Todo cambió veinticuatro horas más tarde: aquel domingo de otoño, de principios de diciembre, se levantó azul, con nubes salteadas, leves y blancas, donde el sol calentaba delicadamente, como si fuera una caricia, y a la fresca sombra reinaba el ambiente que cada vez se iba asentando en la ciudad. Sin embargo, “después de la lluvia”, surgió el renacimiento: las fachadas lucían más blancas que, en perfecto contraste con la piedra azul de cantería, no solo las resaltaban, sino que nuevas se presentaban en aquel mes navideño “de eterna primavera”, donde la luz se renovaba, como si la tranquilidad matutina poseyera el don de apoderarse de lo esencial de la existencia.
Nos devolvió aquel día luminoso los recuerdos olvidados, las miradas ansiosas y perturbadoras de la adolescencia, que se presentaban impregnadas de distintos colores, como si una acuarela fuera; y, también, los ojos, por fin, dejaron de interpretar los celajes, tan recurrentes en cuanto nos sentábamos en un banco de la plaza para ver sin ver y mirar sin mirar, al tiempo que descubríamos el valor afinado de la sombra proyectada en los viejos adoquines: al parar y descansar, sentimos que todo se detiene, menos la mirada, que sigue su sendero como si acabara de iniciar la lectura silenciosa de la penúltima novela.

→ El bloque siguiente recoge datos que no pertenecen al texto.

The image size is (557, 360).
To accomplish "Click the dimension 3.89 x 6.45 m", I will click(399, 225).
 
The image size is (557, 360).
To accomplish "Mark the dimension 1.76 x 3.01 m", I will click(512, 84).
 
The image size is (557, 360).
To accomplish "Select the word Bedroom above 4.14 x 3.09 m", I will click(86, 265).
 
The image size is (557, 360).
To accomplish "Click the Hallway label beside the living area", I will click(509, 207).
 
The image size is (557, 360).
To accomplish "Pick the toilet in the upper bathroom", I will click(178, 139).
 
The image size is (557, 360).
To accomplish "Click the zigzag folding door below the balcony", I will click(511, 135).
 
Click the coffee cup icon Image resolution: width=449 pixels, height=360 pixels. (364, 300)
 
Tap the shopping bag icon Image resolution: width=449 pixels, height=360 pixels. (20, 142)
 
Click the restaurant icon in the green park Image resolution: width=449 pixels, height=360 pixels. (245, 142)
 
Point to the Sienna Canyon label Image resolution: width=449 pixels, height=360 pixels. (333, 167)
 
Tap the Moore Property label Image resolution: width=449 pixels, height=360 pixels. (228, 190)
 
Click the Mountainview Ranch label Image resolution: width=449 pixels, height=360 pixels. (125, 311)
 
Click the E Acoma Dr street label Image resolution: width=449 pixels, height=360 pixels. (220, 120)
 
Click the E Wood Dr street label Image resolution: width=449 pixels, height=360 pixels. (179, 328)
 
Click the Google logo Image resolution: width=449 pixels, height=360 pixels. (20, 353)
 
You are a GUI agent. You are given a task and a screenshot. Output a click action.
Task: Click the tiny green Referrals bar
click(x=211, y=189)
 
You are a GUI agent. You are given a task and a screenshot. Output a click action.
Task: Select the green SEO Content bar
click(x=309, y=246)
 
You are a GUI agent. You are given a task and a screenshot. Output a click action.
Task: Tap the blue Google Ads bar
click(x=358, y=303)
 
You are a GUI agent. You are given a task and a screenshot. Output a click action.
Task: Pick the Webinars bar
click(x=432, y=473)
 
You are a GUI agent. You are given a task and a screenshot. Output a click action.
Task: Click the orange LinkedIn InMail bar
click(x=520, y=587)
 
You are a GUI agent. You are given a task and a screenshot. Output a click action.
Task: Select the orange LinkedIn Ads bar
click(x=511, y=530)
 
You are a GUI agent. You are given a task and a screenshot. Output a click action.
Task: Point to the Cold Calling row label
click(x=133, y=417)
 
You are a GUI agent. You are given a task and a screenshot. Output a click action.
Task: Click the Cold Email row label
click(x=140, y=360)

Sí, “después de la lluvia”, la vida retornaba como la apacible travesía de un crucero tras superar el adverso oleaje. Esa velocidad, suave y recurrentemente monótona, nos regaló los paisajes del viejo paseo, los adoquines lisos de tantas pisadas y los olores de la dulcería que cada tarde de domingo vaciaba los estantes de su mostrador, alto y de madera limpia. Y también percibimos el aburrimiento de la primera juventud en la que solo la radio musical de los domingos (cortesía de Bazar Nueva York, como casi siempre) se había convertido en fiel compañera, donde los aires de la tierra empezaban a renovarse con nuevas interpretaciones y grupos que superaban en calidad al consabido y encorsetado esquema institucional de entonces, en el que la dictadura había metido sus garras y soliviantaba, adulterándolas a la vez, las esencias isleñas.
Sí, “después de la lluvia”, la evidente transformación se verificó: la luna mudó de sitio, el viento de la esquina se diluyó en el cambio climático y la azulada iglesia no terminaba de reparar los pináculos que adornaban sus delgadas torres.
Ya se sabe: lo que queda después de la tormenta: volver a empezar!!